Re: Resolving deltas dominates clone time

Jeff King <peff@xxxxxxxx> · Mon, 22 Apr 2019 16:56:54 -0400

On Mon, Apr 22, 2019 at 02:21:40PM -0600, Martin Fick wrote:

> > Try this (with a recent version of git; your v1.8.2.1 won't have
> > --batch-all-objects):
> > 
> >   # count the on-disk size of all objects
> >   git cat-file --batch-all-objects --batch-check='%(objectsize)
> > %(objectsize:disk)' | perl -alne '
> >     $repo += $F[0];
> >     $disk += $F[1];
> >     END { print "$repo / $disk = ", $repo/$disk }
> >   '
> 
> This has been running for a few hours now, I will update you with results when 
> its done.

Hours? I think something might be wrong. It takes 20s to run on
linux.git.

> > 250:1 isn't inconceivable if you have large blobs which have small
> > changes to them (and at 8GB for 8 million objects, you probably do have
> > some larger blobs, since the kernel is about 1/8th the size for the same
> > number of objects).
> 
> I think it's mostly xml files in the 1-10MB range.

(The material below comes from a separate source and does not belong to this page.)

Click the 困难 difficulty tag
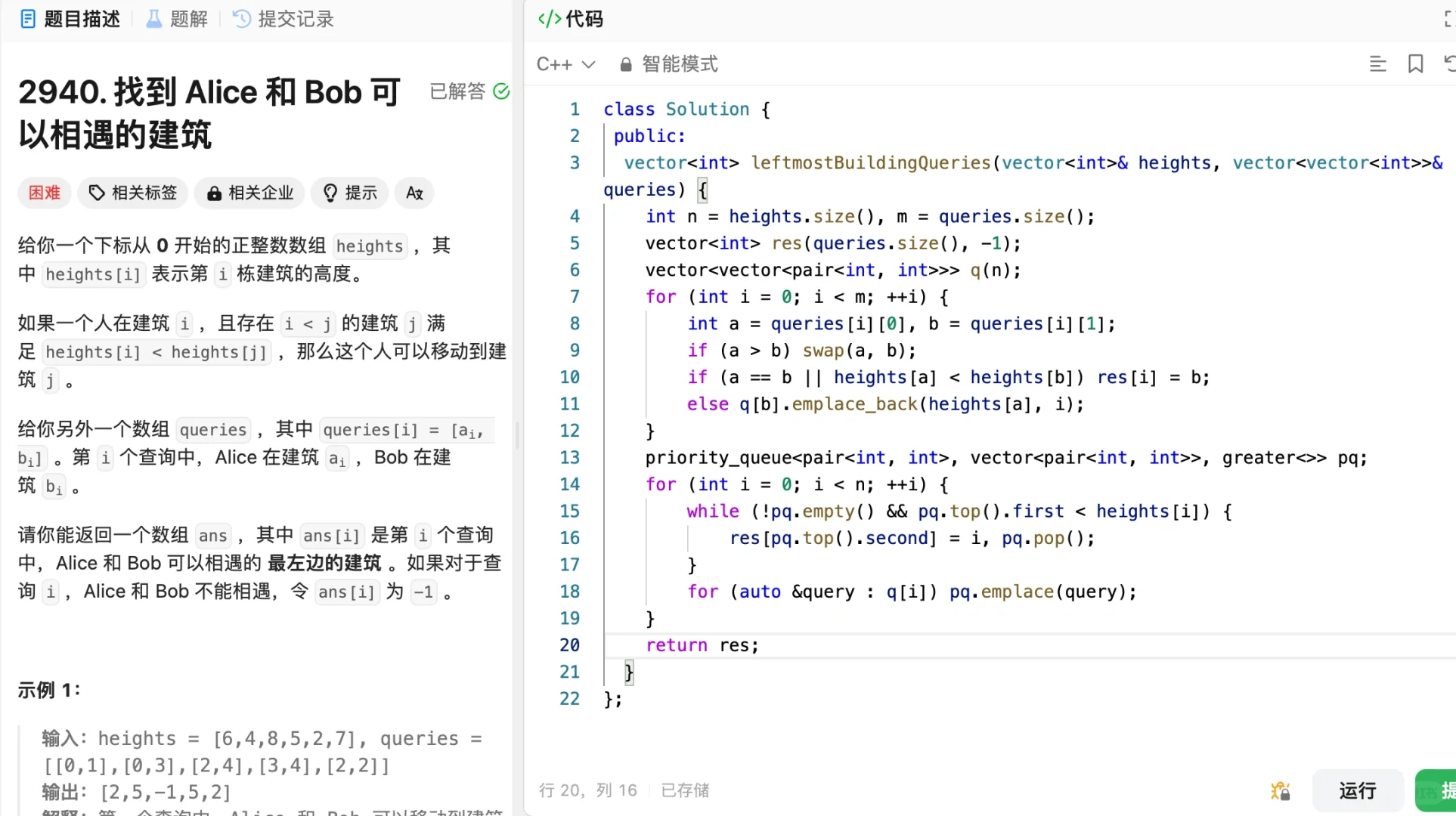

Yeah, I could believe that would do it, then. Take a 10MB file with a
hundred 1K updates. That'd be 99*1K + 10MB to store, for almost 100:1
compression.

The key is really having objects where the size of change versus the
file size is small (so the marginal cost of each revision is small), and
then having lots of changes (to give you a big multiplier).

> > So yes, if you really do have to hash 2TB of data, that's going to take
> > a while.
> 
> I was hoping I was wrong. Unfortunately I sense that this is not likely 
> something we can improve with a better algorithm. It seems like the best way 
> to handle this long term is likely to use BUP's rolling hash splitting, it 
> would make this way better (assuming it made objects small enough). I think it 
> is interesting that this approach might end up being effective for more than 
> just large binary file repos. If I could get this repo into bup somehow, it 
> could potentially show us if this would drastically reduce the index-pack 
> time.

It fundamentally can't help without changing Git's object model, since
you need to have complete hashes of all of those files. If you're
proposing to do rolling hashes to split blobs into multiple objects that
would definitely work. But it wouldn't be compatible with Git anymore.

> > If you don't mind losing the collision-detection, using openssl's sha1
> > might help. The delta resolution should be threaded, too. So in _theory_
> > you're using 66 minutes of CPU time, but that should only take 1-2
> > minutes on your 56-core machine. I don't know at what point you'd run
> > into lock contention, though. The locking there is quite coarse.
> 
> I suspect at 3 threads, seems like the default?

Ah, right, I forgot we cap it at 3 (which was determined experimentally,
and which we more or less attributed to lock contention as the
bottleneck). I think you need to use $GIT_FORCE_THREADS to override it.

> I am running some index packs to test the theory, I can tell you already that 
> the 56 thread versions was much slower, it took 397m25.622s. I am running a 
> few other tests also, but it will take a while to get an answer. Since things 
> take hours to test, I made a repo with a single branch (and the tags for that 
> branch) from this bigger repo using a git init/git fetch. The single branch 
> repo takes about 12s to clone, but it takes around 14s with 3 threads to run 
> index-pack, any ideas why it is slower than a clone?

Are you running it in the same repo, or in another newly-created repo?
Or alternatively, in a new repo but repeatedly running index-pack? After
the first run, that repo will have all of the objects. And so for each
object it sees, index-pack will say "woah, we already had that one;
let's double check that they're byte for byte identical" which carries
extra overhead (and probably makes the lock contention way worse, too,
because accessing existing objects just has one big coarse lock).

So definitely do something like:

  for threads in 1 2 3 4 5 12 56; do
	rm -rf repo.git
	git init --bare repo.git
	GIT_FORCE_THREADS=$threads \
	  git -C repo.git index-pack -v --stdin </path/to/pack
  done

to test.

> Perhaps the locking can be improved here to make threading more effective?

Probably, but easier said than done, of course.

> > We also hash non-deltas while we're receiving them over the network.
> > That's accounted for in the "receiving pack" part of the progress meter.
> > If the time looks to be going to "resolving deltas", then that should
> > all be threaded.
> 
> Would it make sense to make the receiving pack time also threaded because I
> believe that time is still longer than the I/O time (2 or 3 times)?

It's a lot harder to thread since we're eating the incoming bytes. And
unless you're just coming from a local disk copy, the network is
generally the bottleneck (and if you are coming from a local disk copy,
then consider doing a local clone which will avoid all of this hashing
in the first place).

-Peff